◆ ASSIGNED TASK ◆
Return the complete listing exactly as it reads, with each picture removed.

________________________

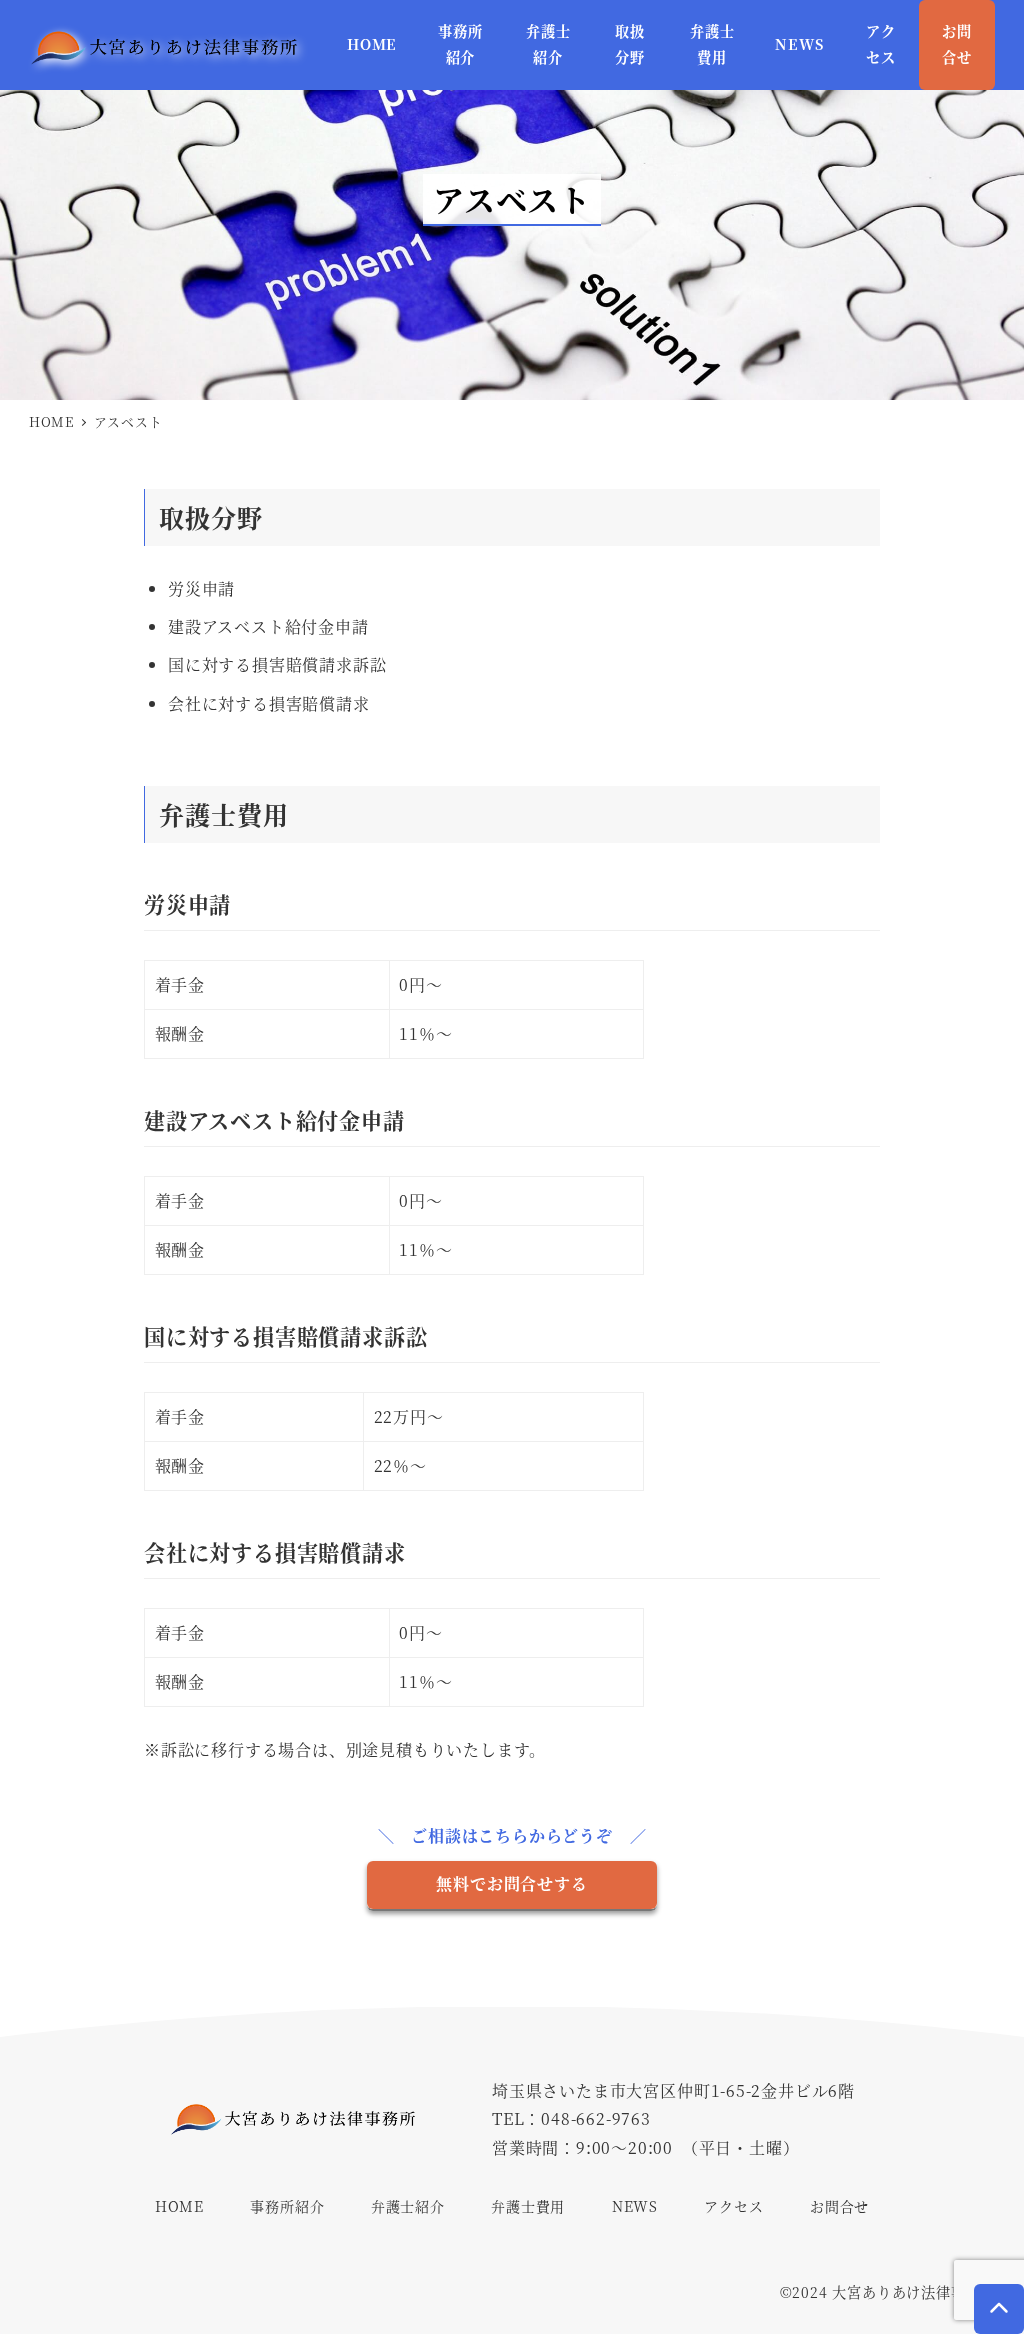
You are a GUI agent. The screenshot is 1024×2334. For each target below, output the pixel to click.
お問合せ (839, 2206)
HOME (179, 2206)
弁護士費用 (528, 2206)
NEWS (635, 2206)
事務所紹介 (287, 2206)
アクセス (733, 2206)
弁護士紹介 (408, 2206)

________________________

◆ REPLY TO THE EXERCISE ◆
You are a GUI agent. The screenshot is 1024×2334. For each target below, output the pixel to click.
お問合せ (839, 2206)
HOME (179, 2206)
弁護士費用 (528, 2206)
NEWS (635, 2206)
事務所紹介 (287, 2206)
アクセス (733, 2206)
弁護士紹介 (408, 2206)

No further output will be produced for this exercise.